Fair’s new life as an online retail site will find it listing dealers’ vehicles for free and even paying them for each sale. However, it will sell customers vendors’ finance and insurance products and said last week it might buy a “large dealership group.“
Fair Financial Corp. is reinventing and renaming itself after five years of focus on used-vehicle subscriptions, a business CEO Brad Stewart described as challenging and capital-intensive. The company, now known as Fair Technologies, is considering options including bankruptcy to eliminate more than $315 million in senior secured debt.
Fair seeks to launch its new platform in the first quarter of 2022, and Stewart estimated the company would reach a decision on resolving the company’s financial situation within the next two or three months.
In an interview last month, Stewart described the new Fair model as analogous to “either Carvana without owning the cars, or think of it as Autotrader where you can purchase the car and have all of the things that go along with it — insurance and F&I products and logistics — facilitated by that platform.”
As an online retail site, Fair will eventually look to connect customers with leases, but “we just will offer them as a facilitator and not a balance sheet play,” Stewart said. But Fair will first focus on used-vehicle for-sale listings, the “easiest and biggest market,” he said.
The company will take no commission on the sale nor charge for listings, and it plans to pay dealers $250 to $750 in back-end support per sale, Stewart said.
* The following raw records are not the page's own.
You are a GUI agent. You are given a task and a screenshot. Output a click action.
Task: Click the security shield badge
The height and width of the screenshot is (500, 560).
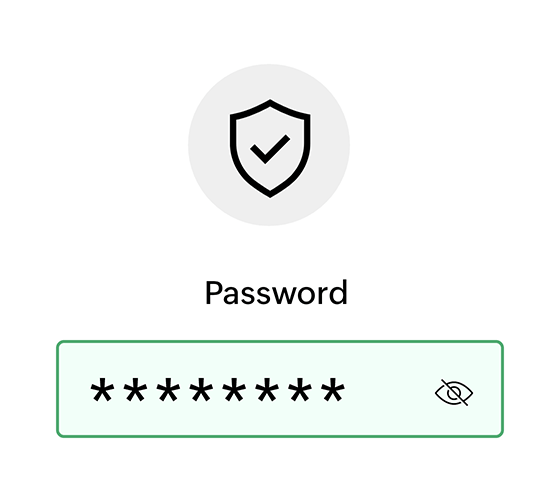click(270, 148)
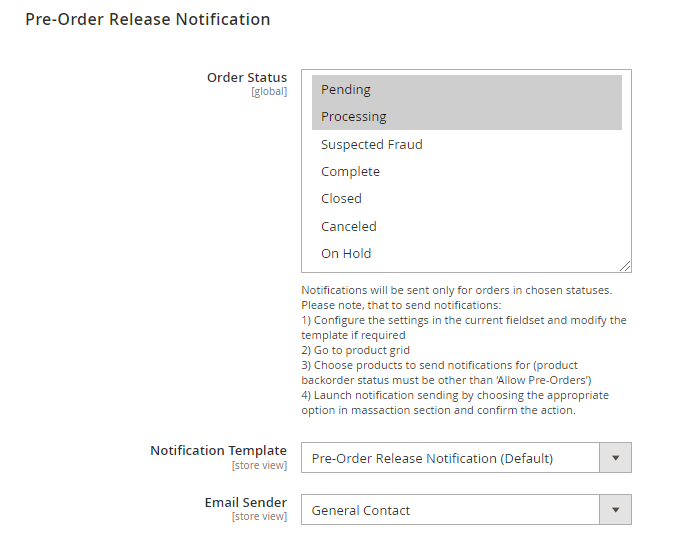
Task: Choose the Canceled order status
Action: click(x=349, y=226)
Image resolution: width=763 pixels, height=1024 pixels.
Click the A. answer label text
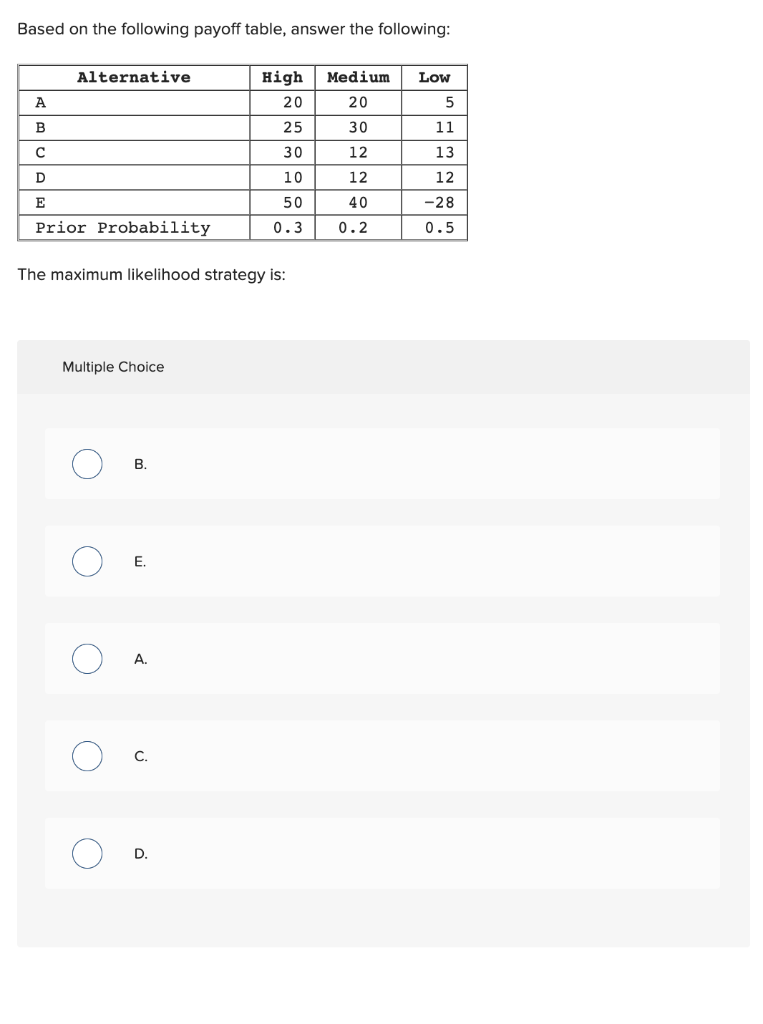[x=139, y=658]
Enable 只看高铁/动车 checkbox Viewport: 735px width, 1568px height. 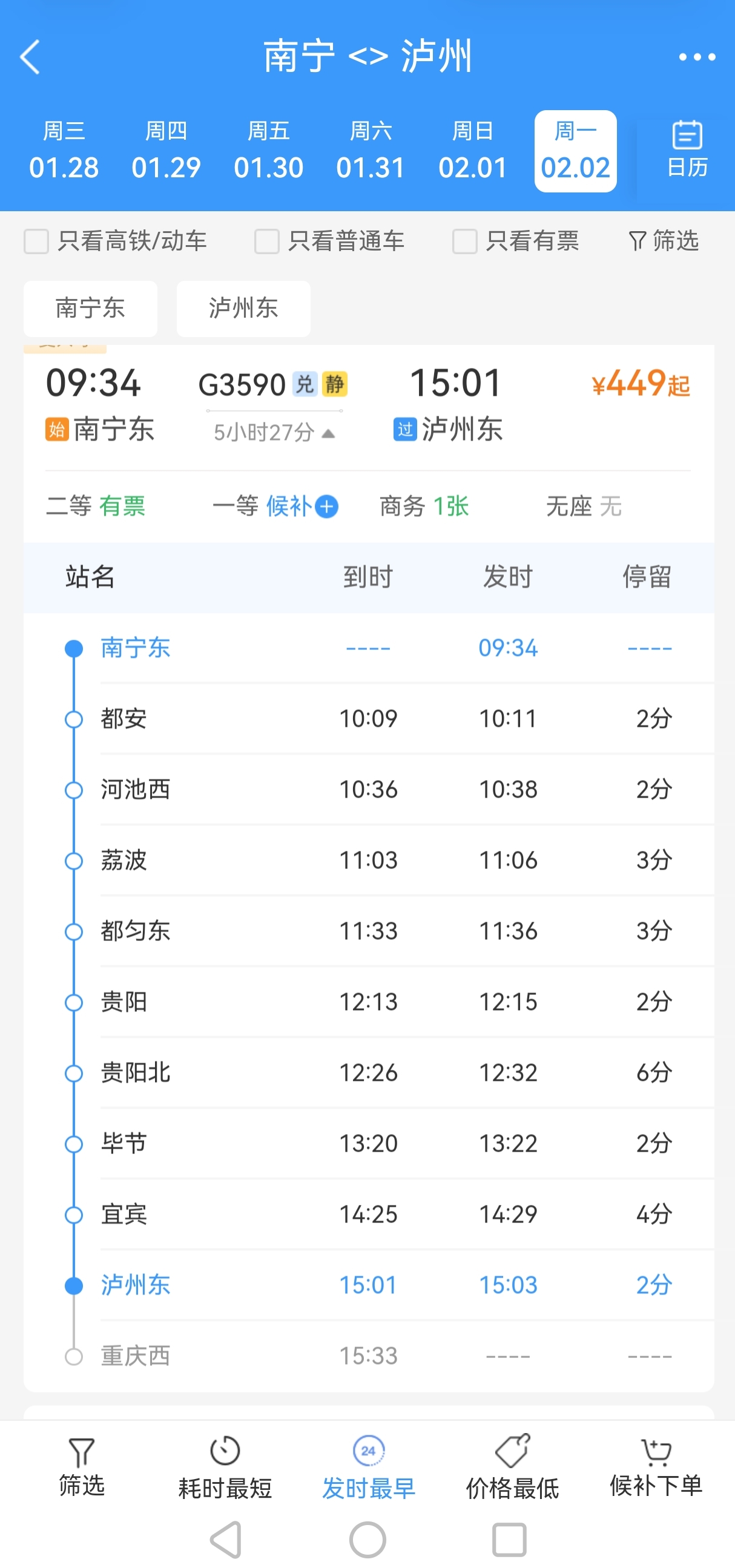(36, 241)
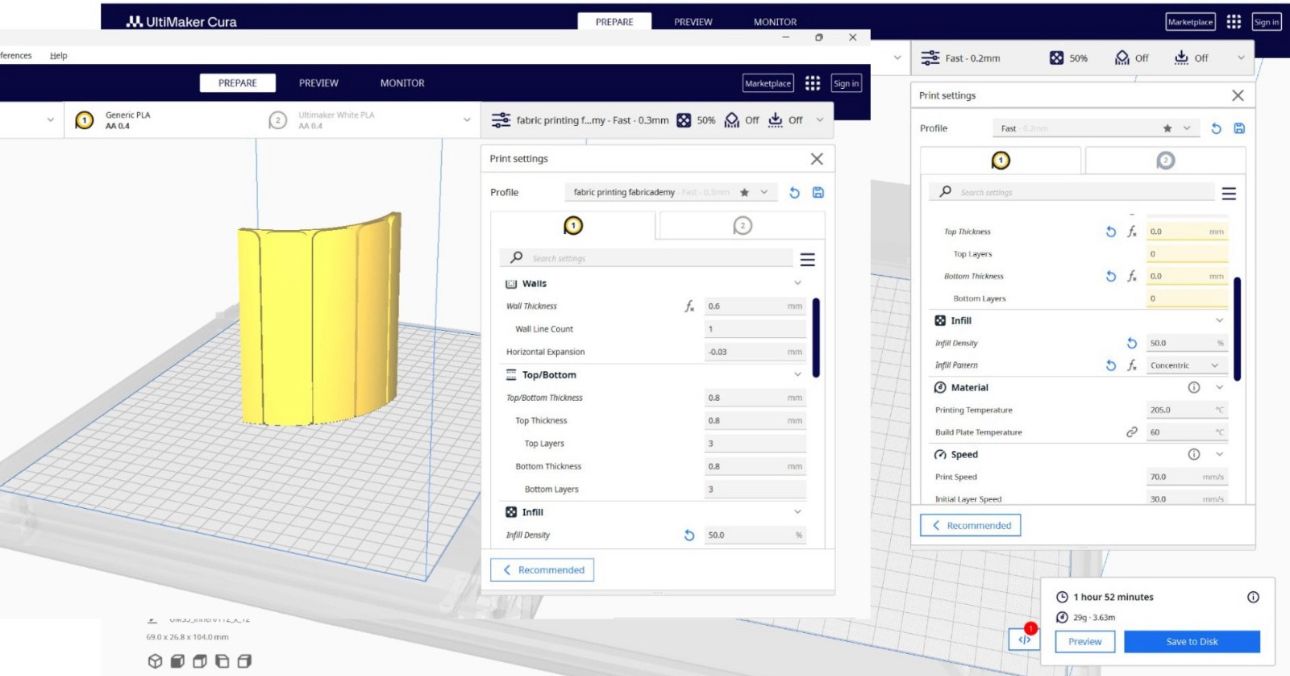
Task: Open the Infill Pattern Concentric dropdown
Action: point(1186,366)
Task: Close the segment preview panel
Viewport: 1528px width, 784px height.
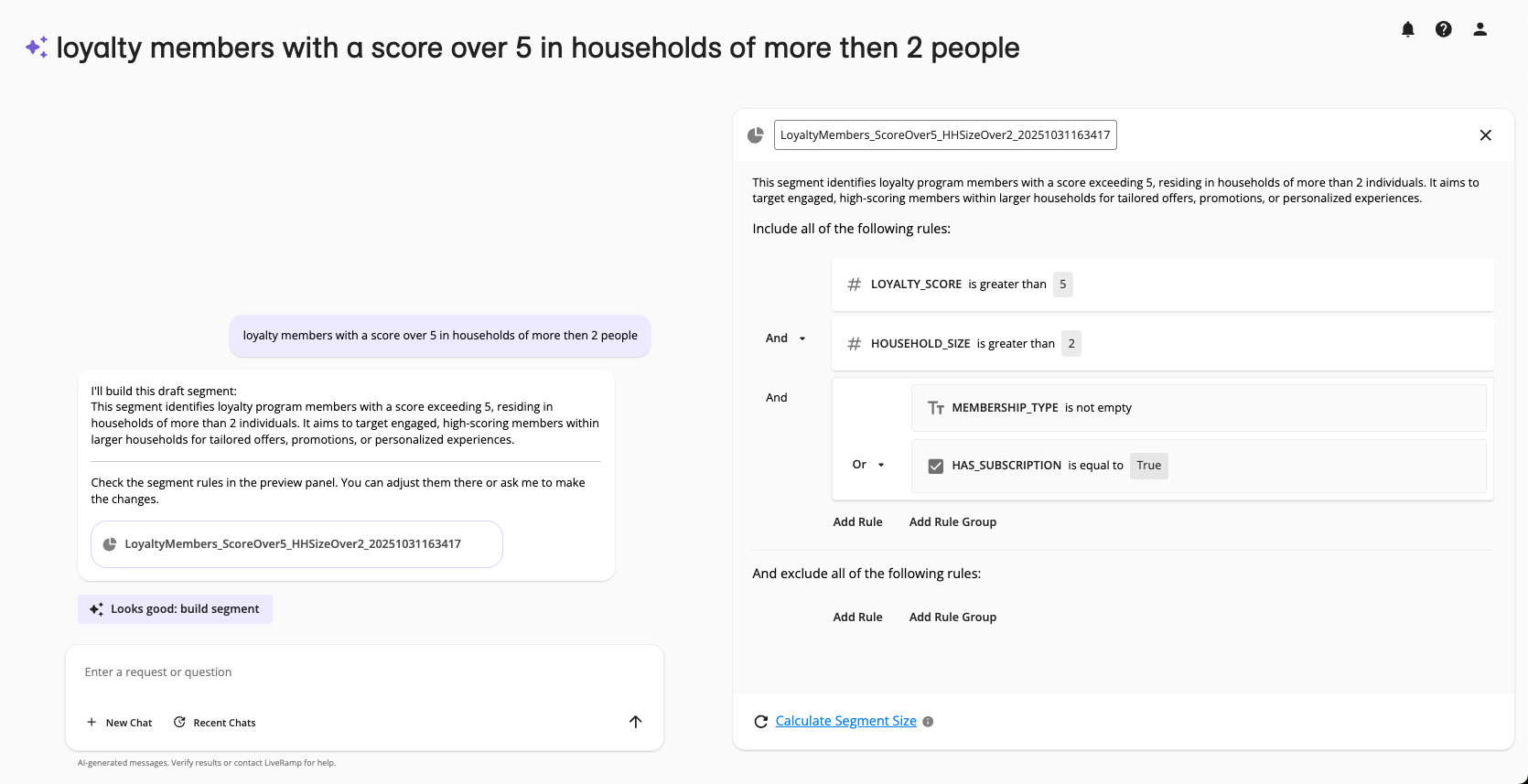Action: tap(1486, 135)
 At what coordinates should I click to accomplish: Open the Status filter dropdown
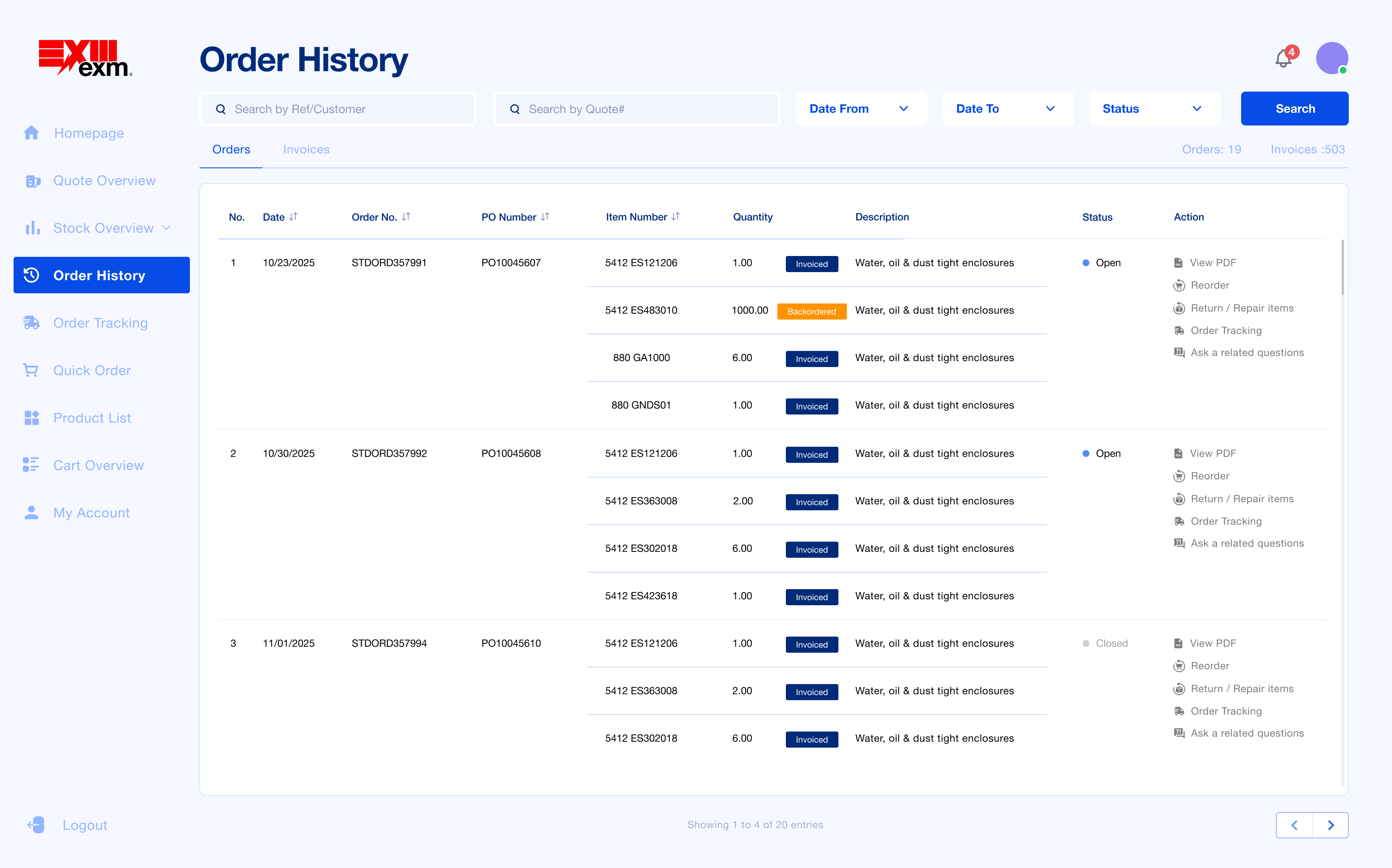click(x=1153, y=109)
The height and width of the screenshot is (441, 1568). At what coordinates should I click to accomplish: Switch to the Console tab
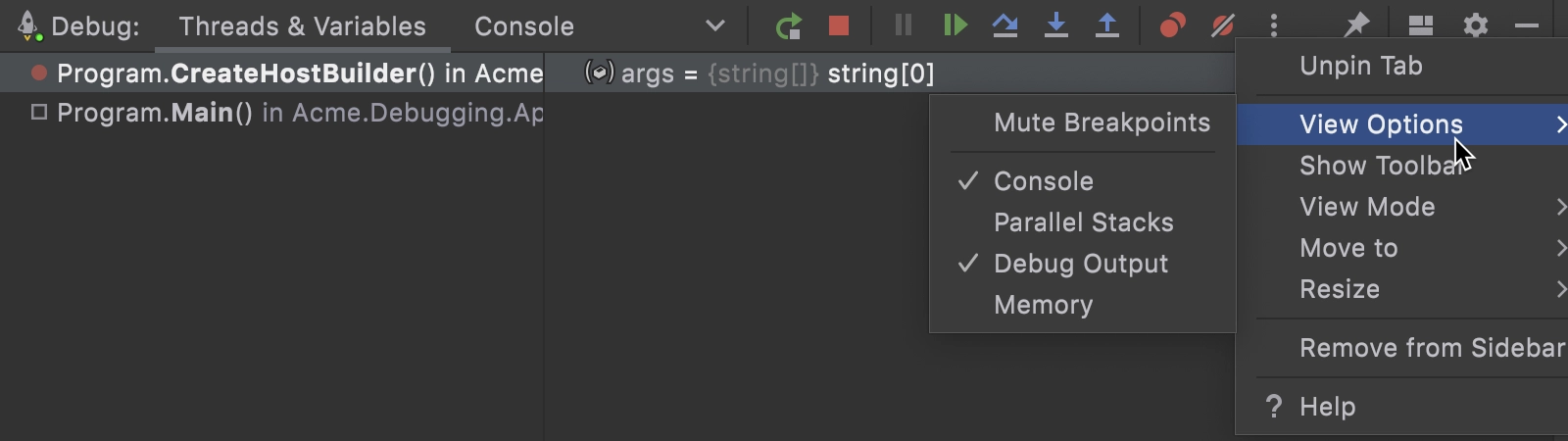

Fair’s old subscription model required the company to carry vehicles on the books. Under the new format, it will hold them momentarily, Stewart said. Once a customer selects a vehicle, Fair will buy it from a dealer and then immediately sell it to the consumer — with Fair’s own financing and F&I add-ons potentially attached.
Fair said it was “negotiating partnerships with a number of financial institutions to serve as lenders on its platform, offering customers across the credit spectrum a variety of ways to finance their vehicle — whether they want a lease, a loan or to pay in cash.”
This would compete with a core profit center for Fair’s dealer partners. But the company said it felt retailers would support the platform.
“Our goal is to deliver incremental transactions at attractive unit economics to our dealer partners,” Fair said in a statement. “We will do this by offering robust incentives for all transactions and offering incremental value in many other ways, including through trade-in inventory, service leads and valuable technology. Fair has been supported by thousands of dealers over our brief history and we expect this tremendous support to continue and grow.”
Fair also said it might seek to buy “a large dealership group, which would continue to operate independently to provide a ready supply of cars, and serve as an unparalleled resource of operational and logistical expertise.”
The company would not disclose the name of the group but said it was “actively exploring partnerships including M&As.”
Fair expressed confidence that an in-house retailer would not deter competing dealers from joining the platform. “Any M&A or partnership is designed to support our dealer partners,” the company said. “The marketplace inventory will be presented exactly as provided by each dealer partner. There will be no marketplace preference given to any inventory (or associated services) owned by Fair’s investors.”
Partner retailers would arrange test drives, trade-ins and vehicle delivery as well as longer-term service needs, Stewart said.
“Fair will also continue to serve as a hub for customers across all aspects of their drive,” the company said, “from purchasing insurance or an extended warranty to scheduling an oil change or service appointment.”
Lindsay VanHulle contributed to this report.